BONN, Germany, June 11 (Reuters) - Several nations expressed growing unease on Thursday that time is running short to resolve disputes about global warming after U.N. talks ended with little progress towards an international deal to combat climate change meant to be agreed in December.
Delegates representing almost 200 countries trimmed a few pages off an 89-page draft text at the June 1-11 preparatory meeting in Bonn, but stopped short of confronting major underlying issues such as whether to set a global goal for phasing out greenhouse gases this century.
Several governments called for a faster pace, noting there were only two preparatory sessions left before a summit in Paris in December meant to agree a global deal.
"We have not seen as much progress as we would like," said Elina Bardram, head of the European Commission delegation. "It is not something we can tinker around with indefinitely."
A senior U.S. official called the meeting productive but said: "We would like the pace to be quicker." Speaking on condition of anonymity, he said: "These are negotiations of great moment to countries. The details matter a lot."
The United Nations said the talks were on track.
"This is a step-by-step process," Christiana Figueres, head of the U.N. Climate Change Secretariat, told a news conference, saying there had been progress in streamlining the text and clarifying options for action.

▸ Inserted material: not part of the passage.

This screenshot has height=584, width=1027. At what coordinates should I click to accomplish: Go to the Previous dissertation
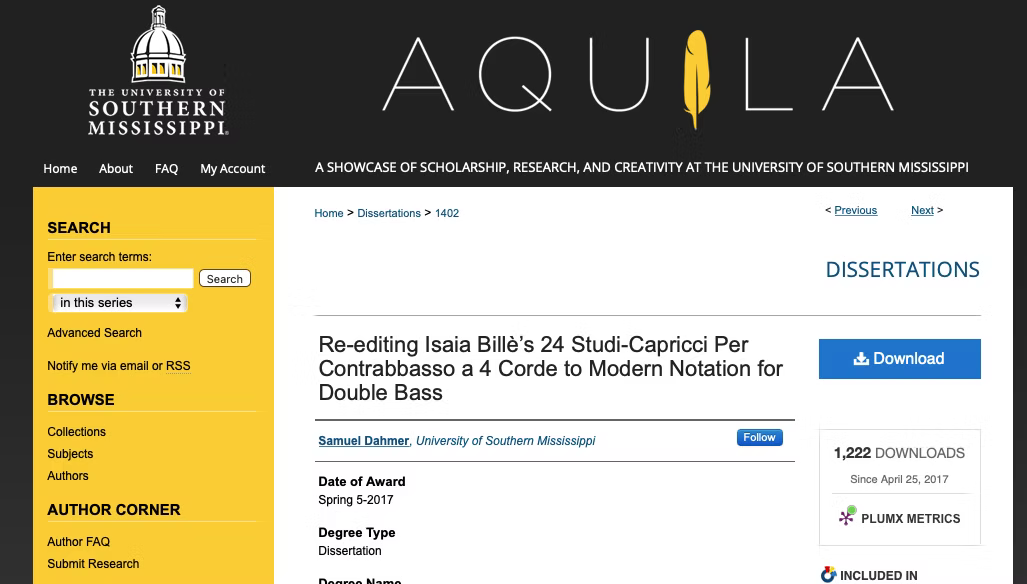(855, 211)
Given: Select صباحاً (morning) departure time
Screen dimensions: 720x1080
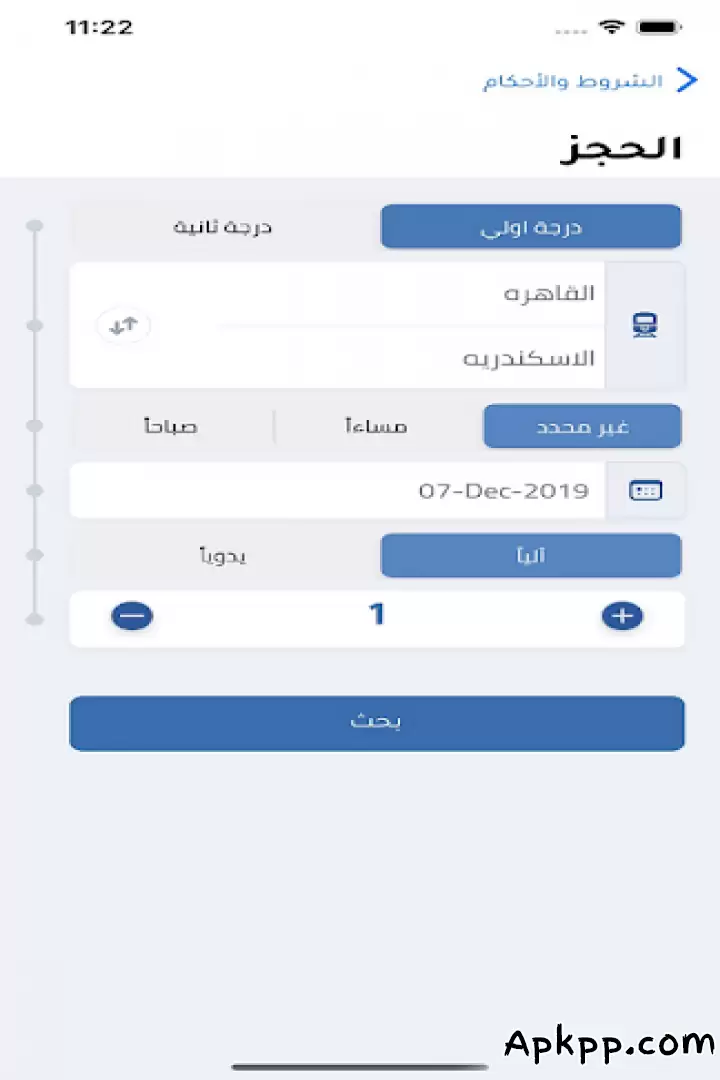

Su Wei, China's chief negotiator, said all countries wanted an "ambitious and balanced outcome in Paris" to limit greenhouse gases.
The U.N. panel of climate scientists says it is at least 95 percent probable that most global warming since 1950 is caused by human activities, led by burning fossil fuels.
The Alliance of Small Island States, representing nations from the Pacific to the Caribbean at risk from rising sea levels, said there had been progress in Bonn but: "We are acutely aware that we still have considerable work."
Negotiators meet again in August and October but delegates say the toughest issues will be left for Paris, including aid for developing nations and how to make the deal legally binding.
Nations asked the co-chairs of the meeting to work on the draft text before the next negotiating session.
Co-chair Ahmed Djoghlaf accused the media of being too negative. "Saying that the process is going nowhere is not a responsible statement," he said. "The job is huge, we are talking about a revolution."
On Monday, the Group of Seven industrialised nations set a goal of phasing out global fossil fuel emissions by 2100. The U.N. talks are deeply split about whether to follow suit.
Many developing nations favour a tougher deadline of 2050 for shifting to renewable energies while some OPEC producers would prefer to omit any deadlines at all.